Não deu outra. Tratei da questão no meu texto desta manhã sobre Fidel Castro. Deixem que relembre aqui o segundo parágrafo. Prestem atenção:
“Tenho um pouco de vergonha de muitos da minha profissão. Com as exceções de sempre e de praxe, afirmo de modo categórico: está tomada por pusilânimes, por idiotas, por cretinos incapazes de escolher entre o bem e o mal, entre a democracia e a ditadura, entre a vida e a morte. Já li nesta manhã muita coisa que a imprensa relevante publicou, no Brasil e no mundo, a respeito da morte do ditador. Não fiz a contabilidade, mas creio que 90% dos textos apelam a uma covardia formidável: seu legado seria ambíguo; Fidel nem é o herói de que falam as esquerdas nem o facínora apontado pela direita. Até parece que ele é apenas um objeto ideológico sujeito a interpretações. Não por acaso, esquece-se de abordar, então, o seu legado segundo o ponto de vista da democracia.”
Agora vejam o que diz à Folha o jornalista americano Jon Lee Anderson — transcrevo trecho do texto de Sylvia Colombo:
“A história às vezes joga conosco, com contradições e coincidências. Me parece um espanto que justo no momento em que sobe Donald Trump nos EUA, morra Fidel Castro”, disse à Folha o jornalista norte-americano Jon Lee Anderson, autor de uma biografia de Che Guevara, e que vem preparando uma outra, do próprio Fidel Castro.
“Desde que ele fez uma alusão à própria morte, ao parlamento, em abril, e se percebeu sua fragilidade, algo mudou na ilha, pois até então era um tabu falar do seu fim”, diz Anderson.
O escritor e investigador, porém, chama a atenção para as interpretações simplistas que estão surgindo no calor da morte do ditador cubano: “Parece que a questão é julgar apenas se foi um vilão ou um herói. Mas creio que é preciso ir além. Fidel foi importante, é preciso entender seu papel histórico no enfrentamento das grandes potências, assim como todos os seus erros”, completa.
Além disso, crê que há uma herança simbólica. “Fidel foi o ícone máximo da ideia de um líder radical, configurou-se como o paradigma do que era um líder rebelde, e que se manteve assim até o final de sua vida.”
(…)
Retomo
Nem preciso dizer que uma análise temperada, assim, com as especiarias da tolerância e da saudável ambiguidade, jamais seria dispensada a um ditador de direita, certo?
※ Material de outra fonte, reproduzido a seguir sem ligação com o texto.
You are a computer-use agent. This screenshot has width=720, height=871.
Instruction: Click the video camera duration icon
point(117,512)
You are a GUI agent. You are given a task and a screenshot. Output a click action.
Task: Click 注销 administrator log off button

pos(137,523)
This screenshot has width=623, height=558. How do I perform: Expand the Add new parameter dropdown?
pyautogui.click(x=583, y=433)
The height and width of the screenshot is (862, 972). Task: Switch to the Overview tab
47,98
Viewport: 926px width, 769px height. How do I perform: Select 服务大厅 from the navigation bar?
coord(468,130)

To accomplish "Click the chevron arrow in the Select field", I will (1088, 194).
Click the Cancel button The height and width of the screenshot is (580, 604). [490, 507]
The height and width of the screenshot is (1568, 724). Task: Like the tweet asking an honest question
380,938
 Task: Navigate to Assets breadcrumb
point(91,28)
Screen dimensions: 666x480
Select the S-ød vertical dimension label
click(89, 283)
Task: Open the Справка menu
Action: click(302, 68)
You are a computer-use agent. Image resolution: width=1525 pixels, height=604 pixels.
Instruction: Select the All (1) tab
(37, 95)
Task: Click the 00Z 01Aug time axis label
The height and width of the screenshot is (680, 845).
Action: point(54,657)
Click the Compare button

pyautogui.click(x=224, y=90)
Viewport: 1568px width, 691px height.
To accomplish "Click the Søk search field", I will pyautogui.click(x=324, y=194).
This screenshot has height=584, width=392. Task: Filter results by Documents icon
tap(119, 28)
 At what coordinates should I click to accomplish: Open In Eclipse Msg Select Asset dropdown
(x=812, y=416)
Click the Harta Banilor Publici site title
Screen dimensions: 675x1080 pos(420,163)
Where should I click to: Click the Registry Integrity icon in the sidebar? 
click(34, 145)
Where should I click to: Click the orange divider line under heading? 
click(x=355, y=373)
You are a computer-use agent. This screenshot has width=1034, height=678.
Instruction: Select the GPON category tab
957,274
Embora Fidel tenha matado muitas vezes mais que Pinochet, quantos foram os jornalistas que decidiram, deixem-me ver, ser tolerantes com o sanguinário chileno? Ah, afinal, ele arrumou a economia daquele país, não? O legado pinochetista para a economia do Chile é muitíssimo mais apreciável do que aquele que deixa o ainda mais sanguinário ditador cubano.
Bem, e dizer o quê do paralelo — ou sei lá como chamar — estabelecido por Anderson entre Fidel e Trump? É de uma delinquência intelectual ímpar. Todos sabemos que este senhor fala a um público que considera o presidente eleito dos EUA a besta do Apocalipse. Logo, Fidel vira, por contraste, o anjo anunciador.
Bem, no terreno dos contrastes, cumpriria ainda lembrar: a falha mais grotesca de Trump, até agora (cabelo à parte), é manter conversas um tanto grosseira em vestiários — como se sabe, é um lugar em que as pessoas, habitualmente, debatem Kant e Schopenhauer… Fidel é um assassino em massa.